→ EXERCISE OBJECTIVE: Echo the no-public-announcement clause word for word, everything from "13.3. NO PUBLIC" down to "Commission disclosure obligations.".
**** PASSAGE PROVIDED
13.3. NO PUBLIC ANNOUNCEMENT. Neither Buyer nor Seller shall,
without the approval of the other, make any further press release or other
public announcement concerning the transactions contemplated by this Agreement,
except as and to the extent that any such party shall be so obligated by law, in
which case the other party shall be advised and the parties shall use their best
efforts to cause a mutually agreeable release or announcement to be issued;
PROVIDED that the foregoing shall not preclude communications, disclosures or
filings (including, without limitation, a filing of this Agreement) necessary to
implement the provisions of this Agreement or to comply with accounting or the
Securities and Exchange Commission disclosure obligations.
********
**** DATA SHOWN
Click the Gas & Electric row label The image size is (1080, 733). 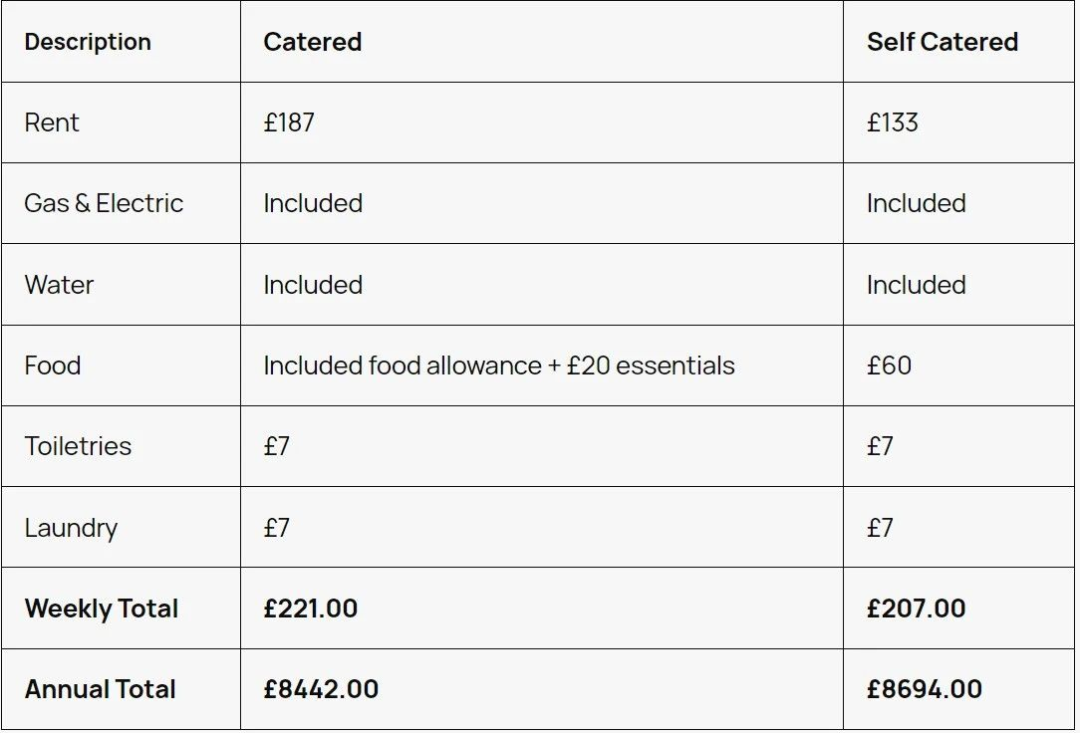tap(104, 203)
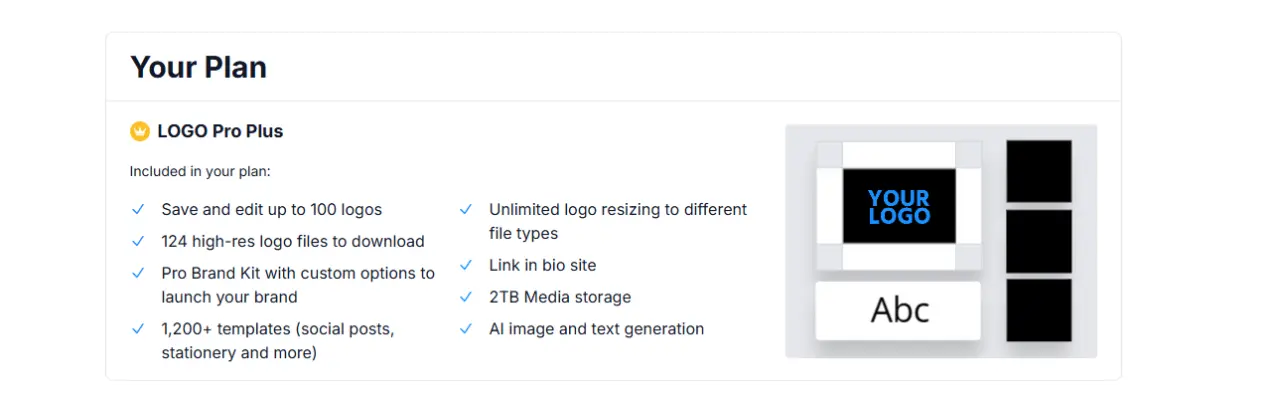The image size is (1280, 408).
Task: Click the gold crown icon beside LOGO Pro Plus
Action: (x=140, y=131)
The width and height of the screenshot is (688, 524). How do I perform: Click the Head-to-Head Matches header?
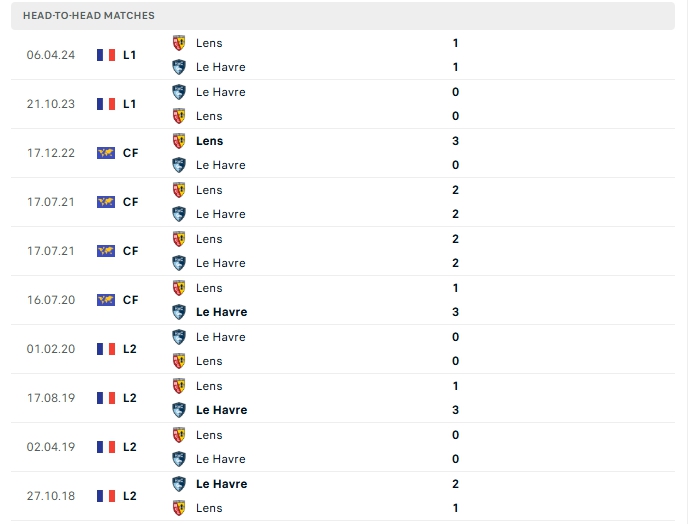click(x=89, y=16)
********
→ ANSWER TO THIS TASK:
13.3. NO PUBLIC ANNOUNCEMENT. Neither Buyer nor Seller shall,
without the approval of the other, make any further press release or other
public announcement concerning the transactions contemplated by this Agreement,
except as and to the extent that any such party shall be so obligated by law, in
which case the other party shall be advised and the parties shall use their best
efforts to cause a mutually agreeable release or announcement to be issued;
PROVIDED that the foregoing shall not preclude communications, disclosures or
filings (including, without limitation, a filing of this Agreement) necessary to
implement the provisions of this Agreement or to comply with accounting or the
Securities and Exchange Commission disclosure obligations.